◆ Exercise prompt ◆
Once the images are set aside, print the remaining lines below exactly.

################

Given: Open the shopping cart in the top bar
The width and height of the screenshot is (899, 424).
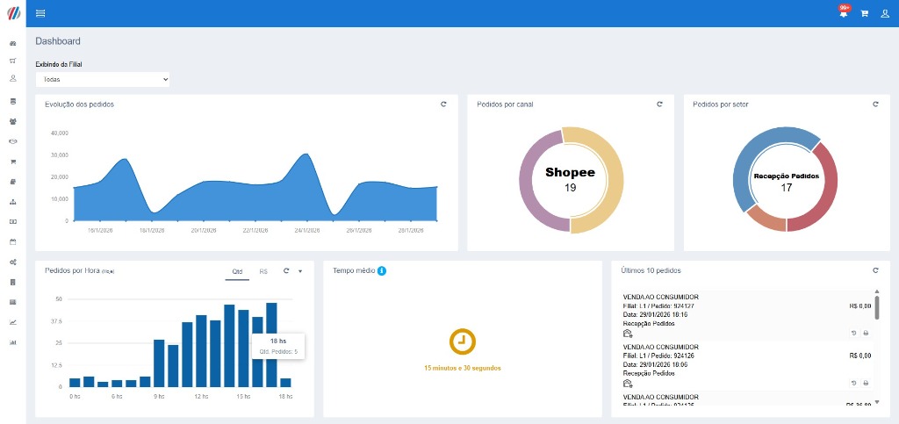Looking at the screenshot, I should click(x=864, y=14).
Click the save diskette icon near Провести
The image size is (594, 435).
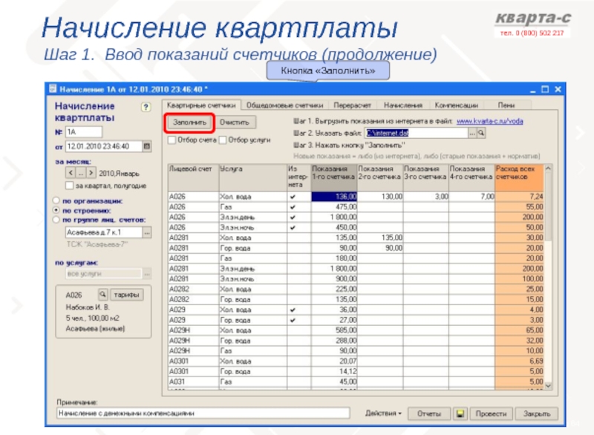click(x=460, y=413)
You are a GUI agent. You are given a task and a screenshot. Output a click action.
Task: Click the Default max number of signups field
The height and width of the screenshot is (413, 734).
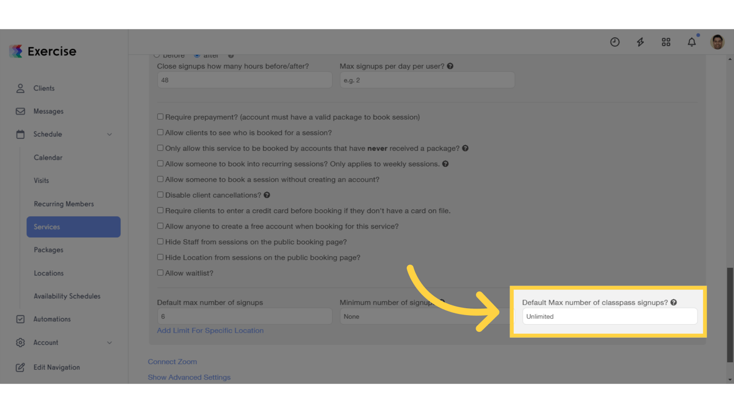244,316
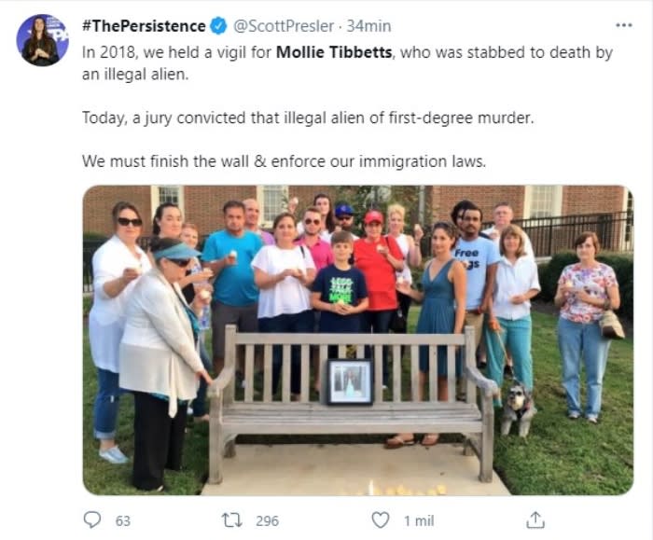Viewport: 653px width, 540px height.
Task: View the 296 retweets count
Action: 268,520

################

◆ Answer to this problem ◆
Given: Open the shopping cart in the top bar
The width and height of the screenshot is (899, 424).
Looking at the screenshot, I should click(x=864, y=14).
Click the save diskette icon near Провести
The image size is (594, 435).
click(x=460, y=413)
You are a GUI agent. You are given a task and a screenshot. Output a click action.
Task: Click the Default max number of signups field
The height and width of the screenshot is (413, 734).
244,316
Viewport: 653px width, 540px height.
Task: View the 296 retweets count
Action: 268,520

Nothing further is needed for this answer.